Your answer must hold only the lines below from the line containing "FreeCurrencyRates.com (52, 2027)" through the line containing "[button] (160, 16)", each reproduced exactly.

• **DATA LISTING**:
☆ ☆ ☆

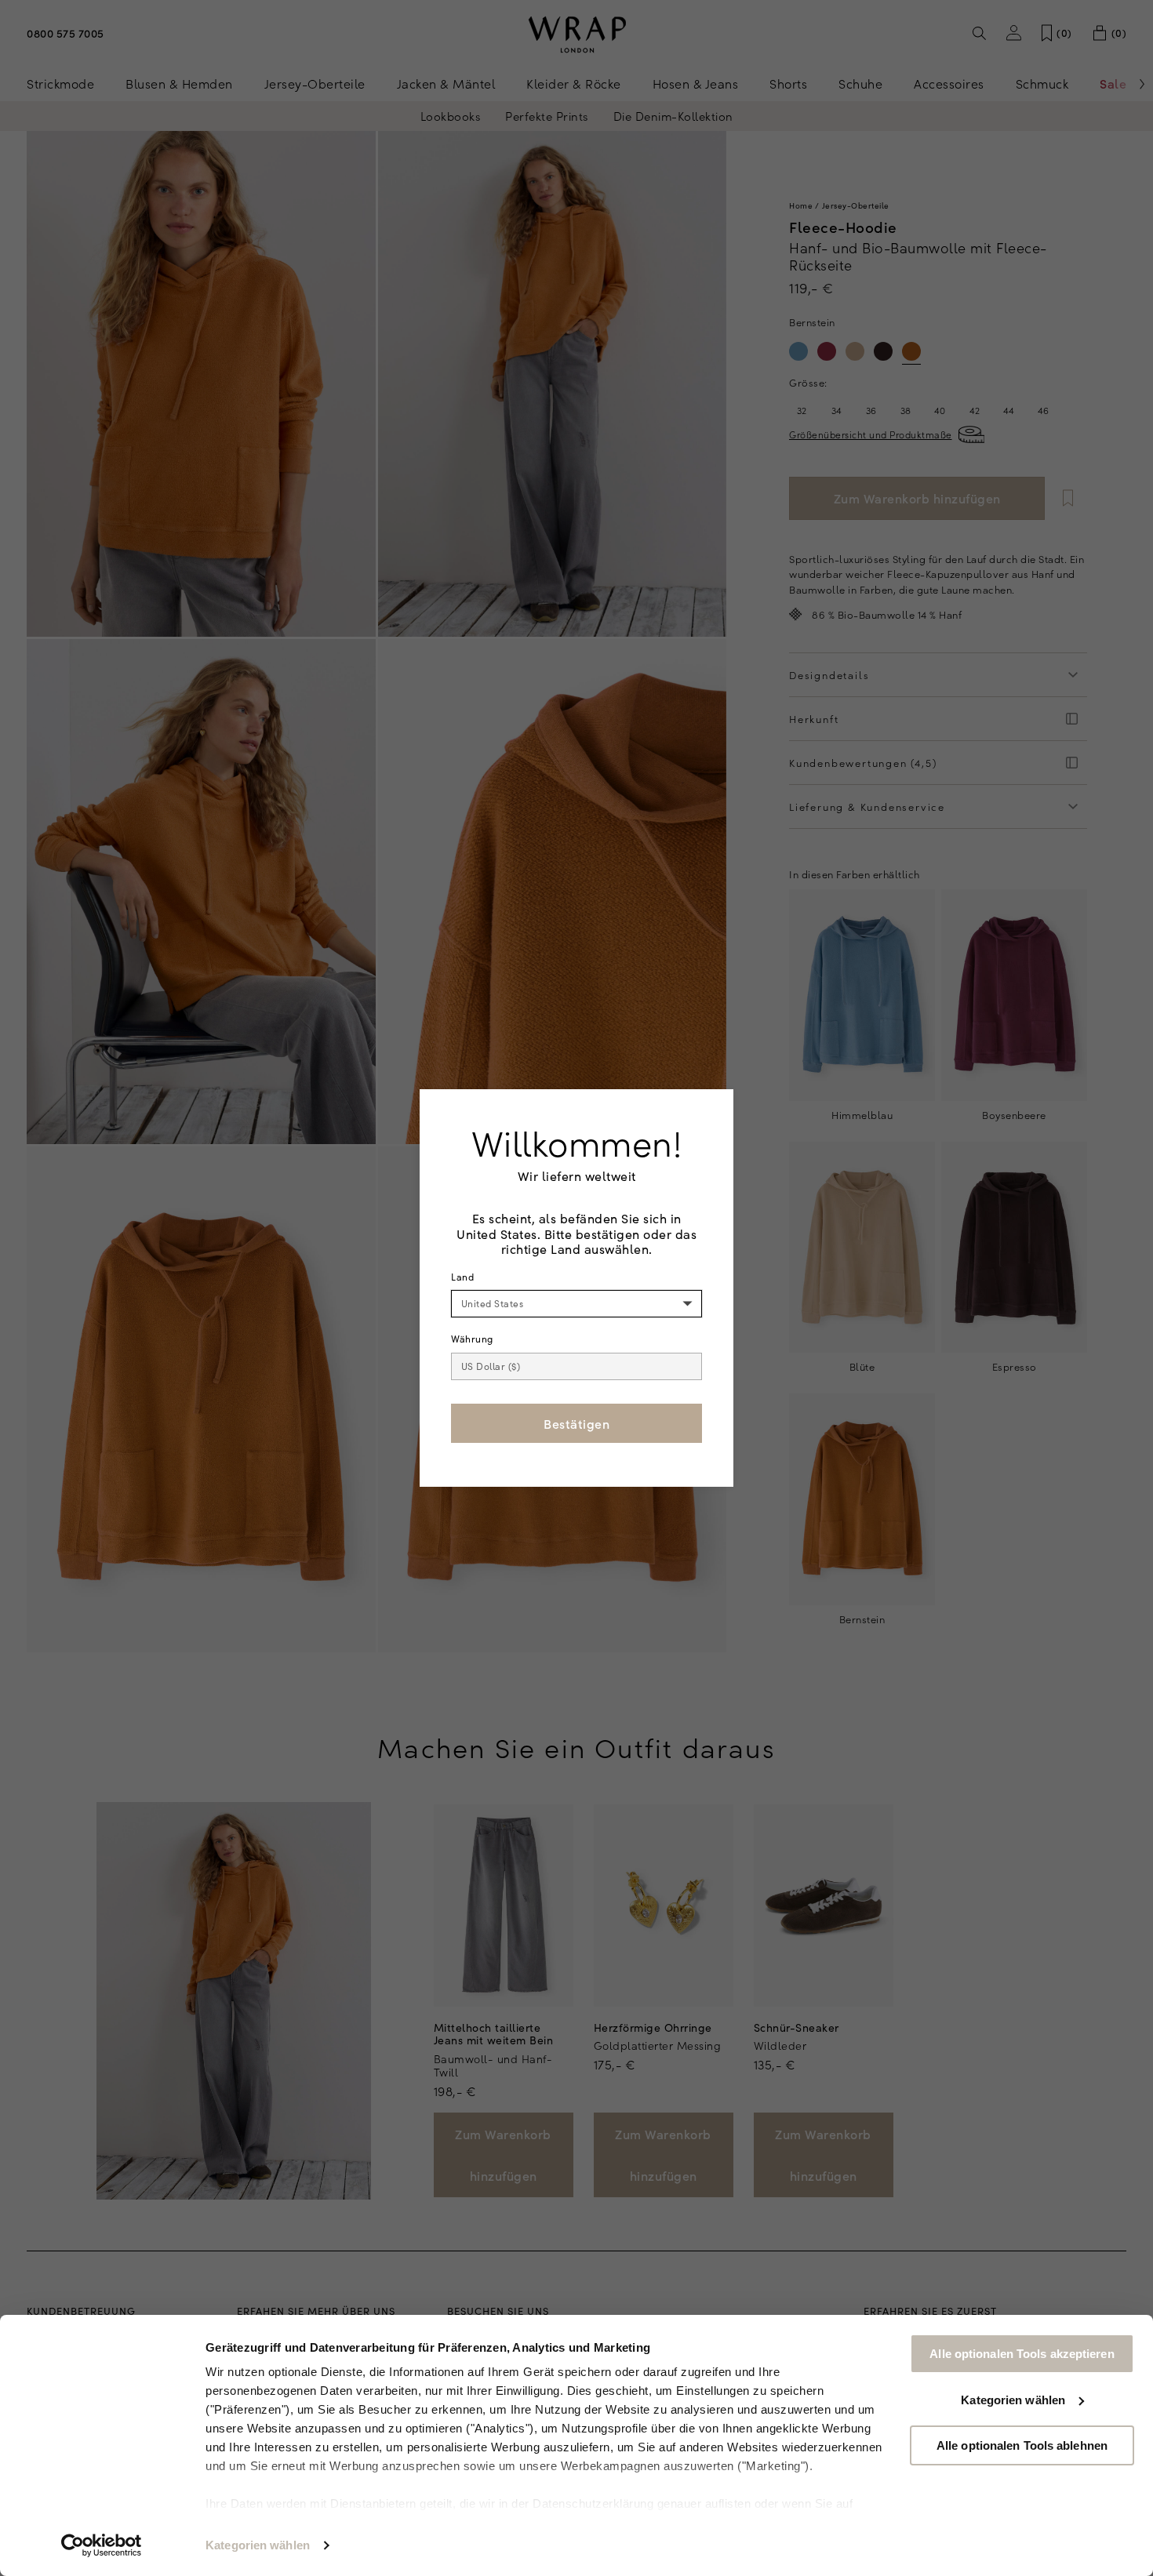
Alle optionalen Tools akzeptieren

☆ ☆ ☆

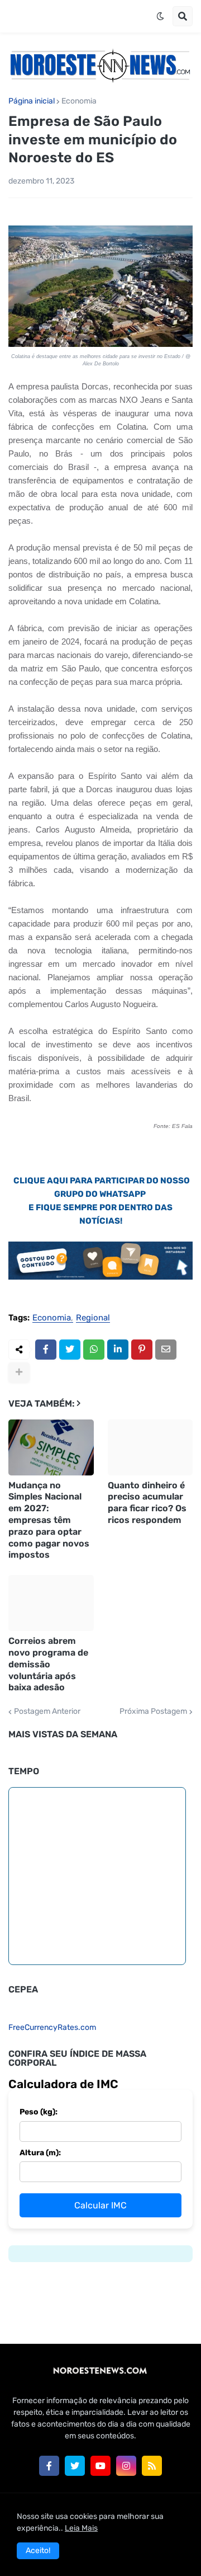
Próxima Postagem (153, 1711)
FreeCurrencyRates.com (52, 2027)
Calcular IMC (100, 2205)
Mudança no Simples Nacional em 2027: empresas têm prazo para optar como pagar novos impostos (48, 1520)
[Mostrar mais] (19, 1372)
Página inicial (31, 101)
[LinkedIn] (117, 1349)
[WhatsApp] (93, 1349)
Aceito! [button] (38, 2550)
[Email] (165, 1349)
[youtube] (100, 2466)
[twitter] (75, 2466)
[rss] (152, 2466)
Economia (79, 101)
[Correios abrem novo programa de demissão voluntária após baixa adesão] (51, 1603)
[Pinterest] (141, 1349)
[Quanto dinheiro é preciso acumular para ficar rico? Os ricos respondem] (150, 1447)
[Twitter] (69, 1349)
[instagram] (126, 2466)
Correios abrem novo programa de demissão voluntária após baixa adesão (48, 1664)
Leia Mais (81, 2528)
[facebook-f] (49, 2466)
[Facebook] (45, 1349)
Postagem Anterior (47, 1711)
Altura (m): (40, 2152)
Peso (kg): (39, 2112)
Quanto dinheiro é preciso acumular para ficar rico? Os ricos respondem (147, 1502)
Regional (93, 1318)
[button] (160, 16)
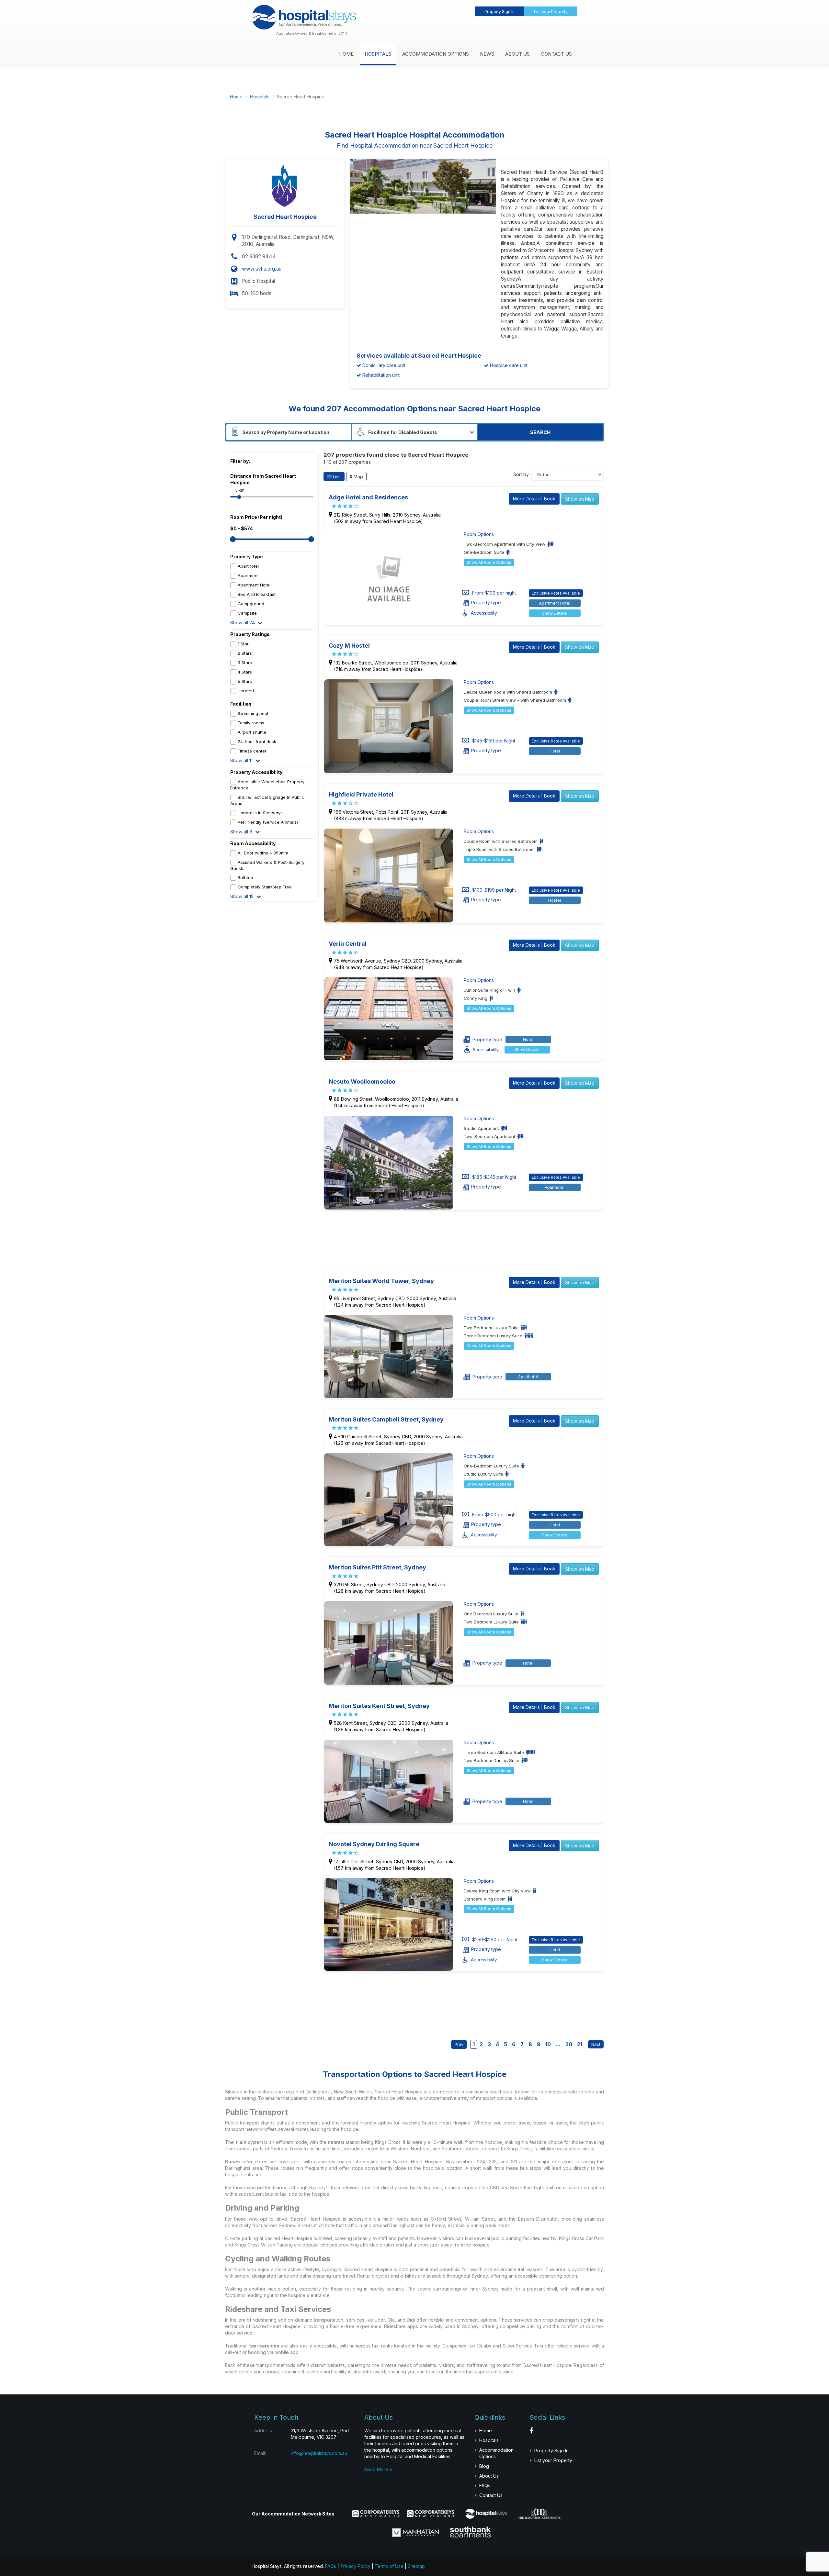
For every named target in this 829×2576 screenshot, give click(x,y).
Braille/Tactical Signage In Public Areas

☆ ☆ ☆

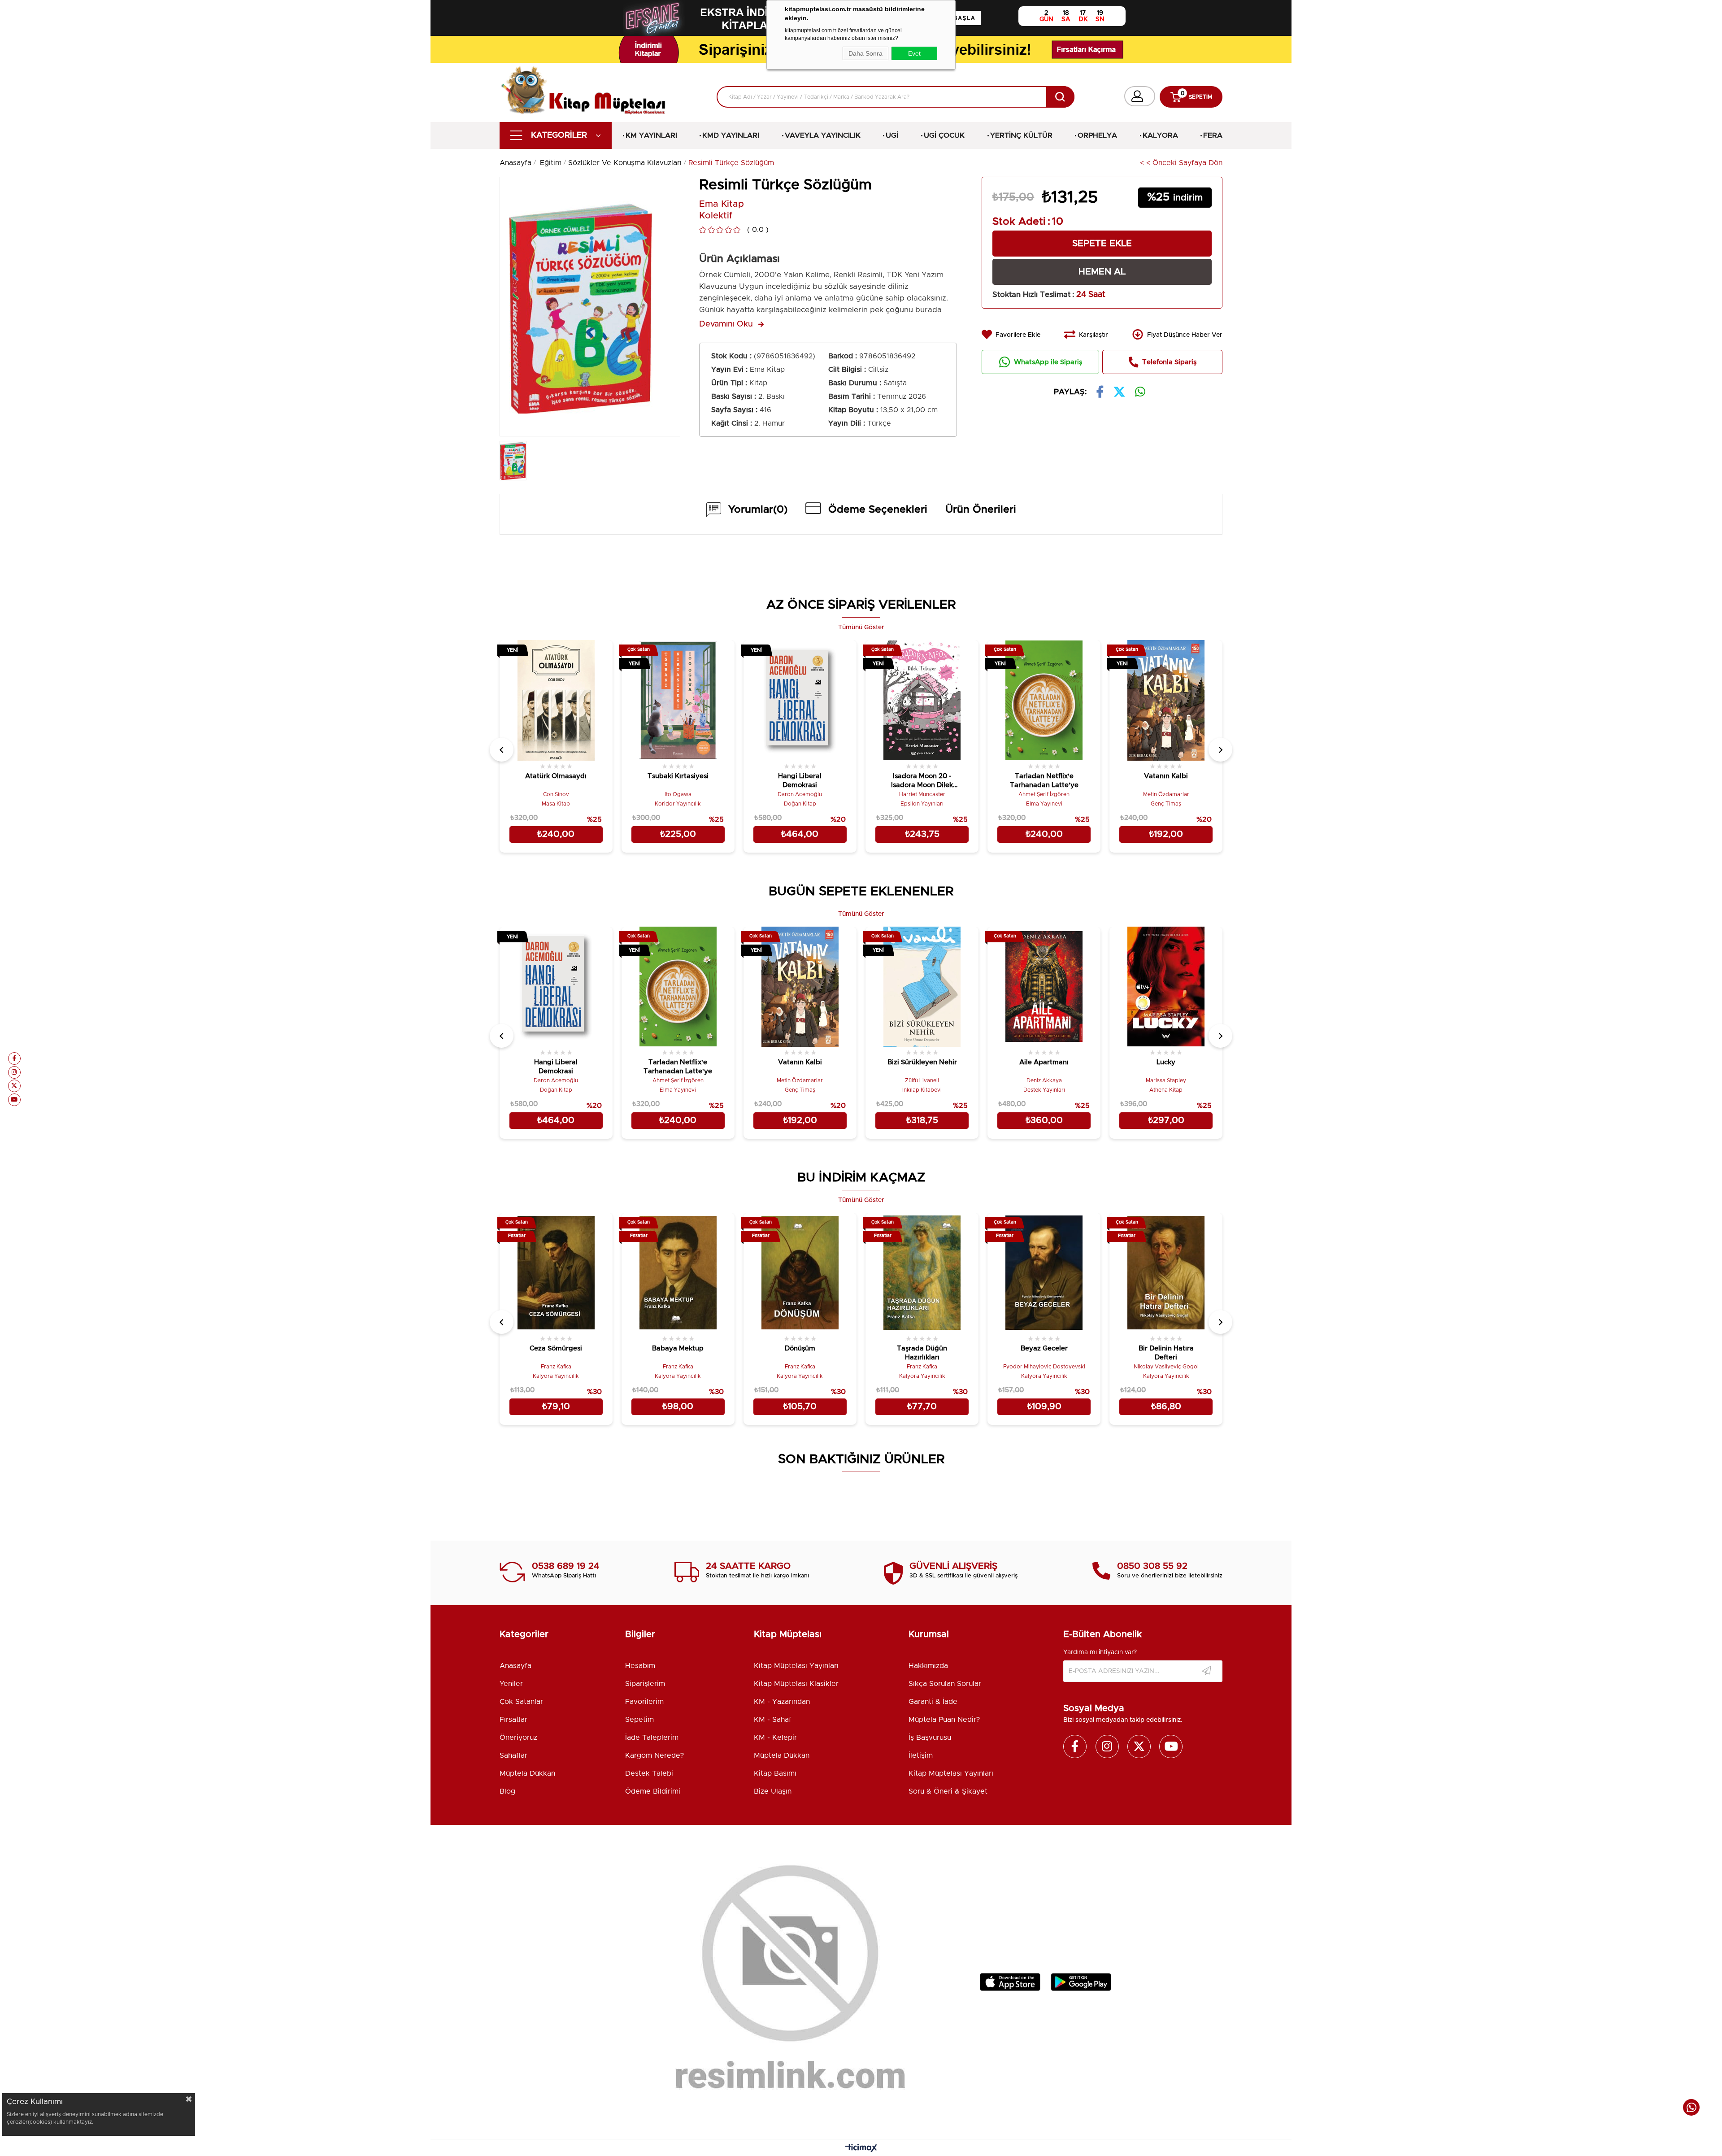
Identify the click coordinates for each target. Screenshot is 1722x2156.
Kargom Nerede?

☆ ☆ ☆

• **EXERCISE ANSWER**:
FreeCurrencyRates.com (52, 2027)
Calcular IMC (100, 2205)
Mudança no Simples Nacional em 2027: empresas têm prazo para optar como pagar novos impostos (48, 1520)
[Mostrar mais] (19, 1372)
Página inicial (31, 101)
[LinkedIn] (117, 1349)
[WhatsApp] (93, 1349)
Aceito! [button] (38, 2550)
[Email] (165, 1349)
[youtube] (100, 2466)
[twitter] (75, 2466)
[rss] (152, 2466)
Economia (79, 101)
[Correios abrem novo programa de demissão voluntária após baixa adesão] (51, 1603)
[Pinterest] (141, 1349)
[Quanto dinheiro é preciso acumular para ficar rico? Os ricos respondem] (150, 1447)
[Twitter] (69, 1349)
[instagram] (126, 2466)
Correios abrem novo programa de demissão voluntária após baixa adesão (48, 1664)
Leia Mais (81, 2528)
[facebook-f] (49, 2466)
[Facebook] (45, 1349)
Postagem Anterior (47, 1711)
Altura (m): (40, 2152)
Peso (kg): (39, 2112)
Quanto dinheiro é preciso acumular para ficar rico? Os ricos respondem (147, 1502)
Regional (93, 1318)
[button] (160, 16)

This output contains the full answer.